What is expected:
Each line of the records below that includes "resolution" adds one to the count; state the final count by itself.
━━ Supplied data ━━
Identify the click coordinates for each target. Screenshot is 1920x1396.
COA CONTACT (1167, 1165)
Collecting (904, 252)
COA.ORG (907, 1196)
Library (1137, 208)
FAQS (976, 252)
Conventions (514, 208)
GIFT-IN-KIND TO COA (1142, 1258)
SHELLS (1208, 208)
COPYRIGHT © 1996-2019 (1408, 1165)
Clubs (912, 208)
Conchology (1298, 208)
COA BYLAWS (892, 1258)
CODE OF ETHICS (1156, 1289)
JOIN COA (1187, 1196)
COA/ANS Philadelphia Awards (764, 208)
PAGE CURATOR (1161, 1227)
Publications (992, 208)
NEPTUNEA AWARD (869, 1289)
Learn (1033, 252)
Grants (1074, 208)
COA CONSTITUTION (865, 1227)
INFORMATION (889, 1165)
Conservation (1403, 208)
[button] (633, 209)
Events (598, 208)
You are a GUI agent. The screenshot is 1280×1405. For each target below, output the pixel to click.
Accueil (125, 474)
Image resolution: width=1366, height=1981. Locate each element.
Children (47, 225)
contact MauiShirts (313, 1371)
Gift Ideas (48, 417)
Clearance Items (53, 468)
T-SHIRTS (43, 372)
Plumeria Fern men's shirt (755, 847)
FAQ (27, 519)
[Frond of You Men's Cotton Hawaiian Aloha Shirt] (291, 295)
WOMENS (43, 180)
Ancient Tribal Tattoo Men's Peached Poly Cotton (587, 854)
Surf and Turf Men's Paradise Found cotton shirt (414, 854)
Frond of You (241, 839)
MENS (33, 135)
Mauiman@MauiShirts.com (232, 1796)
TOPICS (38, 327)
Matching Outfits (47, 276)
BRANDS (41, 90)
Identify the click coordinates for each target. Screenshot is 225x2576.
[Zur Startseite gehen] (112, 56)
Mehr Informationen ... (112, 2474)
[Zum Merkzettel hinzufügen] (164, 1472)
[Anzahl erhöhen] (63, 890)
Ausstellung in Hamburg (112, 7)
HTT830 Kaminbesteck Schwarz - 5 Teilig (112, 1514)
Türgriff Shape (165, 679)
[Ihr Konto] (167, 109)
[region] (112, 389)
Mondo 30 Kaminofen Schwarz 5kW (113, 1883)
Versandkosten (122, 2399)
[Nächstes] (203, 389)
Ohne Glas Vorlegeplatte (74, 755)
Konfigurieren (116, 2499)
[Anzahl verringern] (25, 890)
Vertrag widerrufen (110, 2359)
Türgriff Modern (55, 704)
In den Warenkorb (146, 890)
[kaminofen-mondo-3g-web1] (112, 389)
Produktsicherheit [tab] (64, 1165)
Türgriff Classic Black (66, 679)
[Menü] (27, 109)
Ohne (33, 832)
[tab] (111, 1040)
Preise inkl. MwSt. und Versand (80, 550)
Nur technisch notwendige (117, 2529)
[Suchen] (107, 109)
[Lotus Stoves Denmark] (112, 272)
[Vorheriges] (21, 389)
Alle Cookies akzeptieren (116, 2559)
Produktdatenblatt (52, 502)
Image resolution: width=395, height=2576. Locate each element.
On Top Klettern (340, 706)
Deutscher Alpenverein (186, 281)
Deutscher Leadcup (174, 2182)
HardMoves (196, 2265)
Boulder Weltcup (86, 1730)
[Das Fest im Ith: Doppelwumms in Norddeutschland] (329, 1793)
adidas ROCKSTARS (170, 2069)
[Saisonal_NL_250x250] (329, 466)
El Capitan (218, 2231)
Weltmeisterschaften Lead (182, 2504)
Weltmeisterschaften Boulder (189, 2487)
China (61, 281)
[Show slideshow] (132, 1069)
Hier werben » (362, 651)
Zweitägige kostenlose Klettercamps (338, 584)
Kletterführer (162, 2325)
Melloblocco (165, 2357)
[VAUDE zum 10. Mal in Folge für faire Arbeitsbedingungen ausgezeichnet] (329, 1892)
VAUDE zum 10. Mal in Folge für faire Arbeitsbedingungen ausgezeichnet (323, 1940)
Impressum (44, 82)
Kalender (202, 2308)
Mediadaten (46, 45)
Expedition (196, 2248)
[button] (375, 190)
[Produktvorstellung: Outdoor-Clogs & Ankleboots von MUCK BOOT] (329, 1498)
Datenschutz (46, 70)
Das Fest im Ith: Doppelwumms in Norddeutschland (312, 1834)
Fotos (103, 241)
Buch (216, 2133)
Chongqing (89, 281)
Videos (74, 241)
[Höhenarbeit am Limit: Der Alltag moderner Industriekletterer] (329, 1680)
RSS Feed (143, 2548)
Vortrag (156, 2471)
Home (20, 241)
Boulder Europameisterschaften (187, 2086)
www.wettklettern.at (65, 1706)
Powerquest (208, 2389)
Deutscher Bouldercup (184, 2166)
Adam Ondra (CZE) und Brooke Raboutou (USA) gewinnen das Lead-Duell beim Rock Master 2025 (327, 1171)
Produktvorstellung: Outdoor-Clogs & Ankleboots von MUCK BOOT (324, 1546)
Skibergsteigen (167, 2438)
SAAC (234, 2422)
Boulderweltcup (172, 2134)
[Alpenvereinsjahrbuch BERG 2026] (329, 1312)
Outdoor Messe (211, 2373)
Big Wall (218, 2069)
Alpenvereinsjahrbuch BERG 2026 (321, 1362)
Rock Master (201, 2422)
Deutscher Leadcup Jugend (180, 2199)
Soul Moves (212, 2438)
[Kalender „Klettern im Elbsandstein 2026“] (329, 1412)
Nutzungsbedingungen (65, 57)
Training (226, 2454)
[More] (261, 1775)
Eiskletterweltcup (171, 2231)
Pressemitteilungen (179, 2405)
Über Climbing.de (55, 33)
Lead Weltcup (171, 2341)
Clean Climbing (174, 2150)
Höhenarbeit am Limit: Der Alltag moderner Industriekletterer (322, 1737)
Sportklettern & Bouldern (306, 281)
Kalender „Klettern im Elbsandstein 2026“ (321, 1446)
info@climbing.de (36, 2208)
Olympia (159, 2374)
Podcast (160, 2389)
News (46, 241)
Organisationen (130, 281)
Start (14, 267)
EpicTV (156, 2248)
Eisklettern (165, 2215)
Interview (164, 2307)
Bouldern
━━━
Solved exercise:
2